El reciente escándalo del huachicoleo fiscal desnuda una verdad incómoda: México padece una corrupción sistémica que corroe las bases del Estado. Con 555 empresas implicadas, ocho puertos usados como puertas de entrada del fraude y pérdidas estimadas en 170 mil millones de pesos anuales, no hablamos de simples irregularidades administrativas, sino de un fenómeno que exhibe la captura del aparato estatal por redes criminales.
Los puertos de Altamira, Veracruz, Lázaro Cárdenas, Guaymas, La Paz, Cancún, Mazatlán y Ensenada forman una red de corrupción que utiliza documentos falsos, manipulación de fracciones arancelarias y complicidad aduanera para clasificar combustibles como productos exentos de impuestos.
Especialmente grave es el caso del vicealmirante Manuel Roberto Farías Laguna, sobrino político del exsecretario de Marina Rafael Ojeda Durán. Junto con empresarios y funcionarios operaba a través de la empresa Mefra Fletes. El episodio evidencia dos cosas: la infiltración de la corrupción en las más altas esferas militares y el fracaso de haber entregado a la Marina el control de las aduanas bajo el pretexto de combatir la corrupción.
La tragedia se mide también en vidas: siete muertes de marinos, personal aduanal y agentes de la FGR vinculadas a la red. No hablamos solo de un fraude fiscal, sino de un cártel con información privilegiada y capacidad letal para eliminar testigos.

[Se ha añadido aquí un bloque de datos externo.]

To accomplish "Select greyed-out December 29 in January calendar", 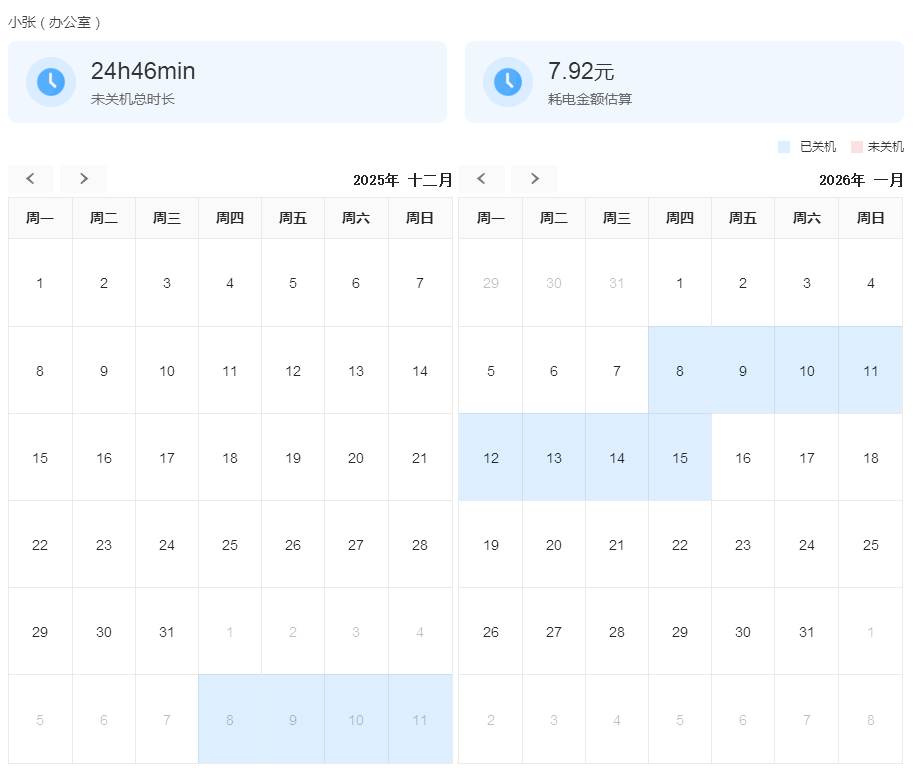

El discurso neoliberal prometió que la apertura de mercados, privatizaciones y reducción del Estado reducirían la corrupción. La lógica parecía sólida: más competencia, menos burocracia y trámites más simples. La realidad es otra: sin controles internos ni mecanismos de rendición de cuentas, esas reformas solo abrieron la puerta a nuevas formas de saqueo.
La Marina, hasta hace poco la institución de mayor credibilidad fue elegida para "blindar" las aduanas. Lo que vimos fue lo contrario: cuando se transfieren funciones civiles a mandos militares sin controles democráticos, se abren espacios de impunidad aún más peligrosos.
Los 170 mil millones de pesos anuales que se pierden por este fraude equivalen a hospitales no construidos, escuelas no equipadas, carreteras inconclusas, policías mal pagadas y sistemas de justicia inoperantes. Cada peso desviado perpetúa la desigualdad y la pobreza.
El impacto económico no se limita al erario. El fraude distorsiona el mercado energético: las empresas legales deben competir contra combustibles vendidos con ventajas artificiales, obligándolas a elegir entre desaparecer o sumarse al fraude. La corrupción se convierte así en incentivo económico.
El costo más alto, sin embargo, es institucional. Cuando la sociedad observa marinos, jueces, funcionarios y empresarios enredados en la misma telaraña, se instala la percepción de que la corrupción es regla y la impunidad, norma. Esa erosión de confianza mina no solo a las instituciones involucradas, sino al sistema democrático en su conjunto.
La reacción oficial ha sido tardía e insuficiente. Aunque la FGR ha mapeado puertos y actores clave, las investigaciones chocan con resistencias internas y complicidades de alto nivel.
¿QUÉ HACER? TRES MEDIDAS SON URGENTES:
1. Transparencia absoluta en las investigaciones y procesos judiciales sin fueros ni privilegios.
2. Fortalecer las instituciones civiles encargadas de la fiscalización y dotarlas de mecanismos de supervisión parlamentaria y ciudadana.
3. Modernizar tecnológicamente las aduanas con inspecciones automatizadas, seguimiento digital y sistemas de inteligencia artificial que detecten patrones anómalos.
Pero ninguna medida técnica servirá sin voluntad política real, capaz de sancionar a los poderosos y tocar a instituciones consideradas intocables.
El huachicoleo fiscal confirma una realidad: en muchos aspectos, México funciona como Estado fallido, donde la ley se burla sistemáticamente. No es un problema técnico de recaudación; es una crisis de legitimidad institucional.
Este cáncer trasciende etiquetas ideológicas -neoliberales, nacionalistas o socialdemócratas-. Solo se puede enfrentar con una fórmula clara: voluntad política, fortalecimiento institucional, transparencia radical y participación ciudadana.
Tolerar que el fraude fiscal se normalice es aceptar un futuro de pobreza, desigualdad y crimen fortalecido. La disyuntiva es clara: o combatimos de raíz esta corrupción sistémica o seguiremos siendo un país donde delinquir resulta más rentable que cumplir la ley.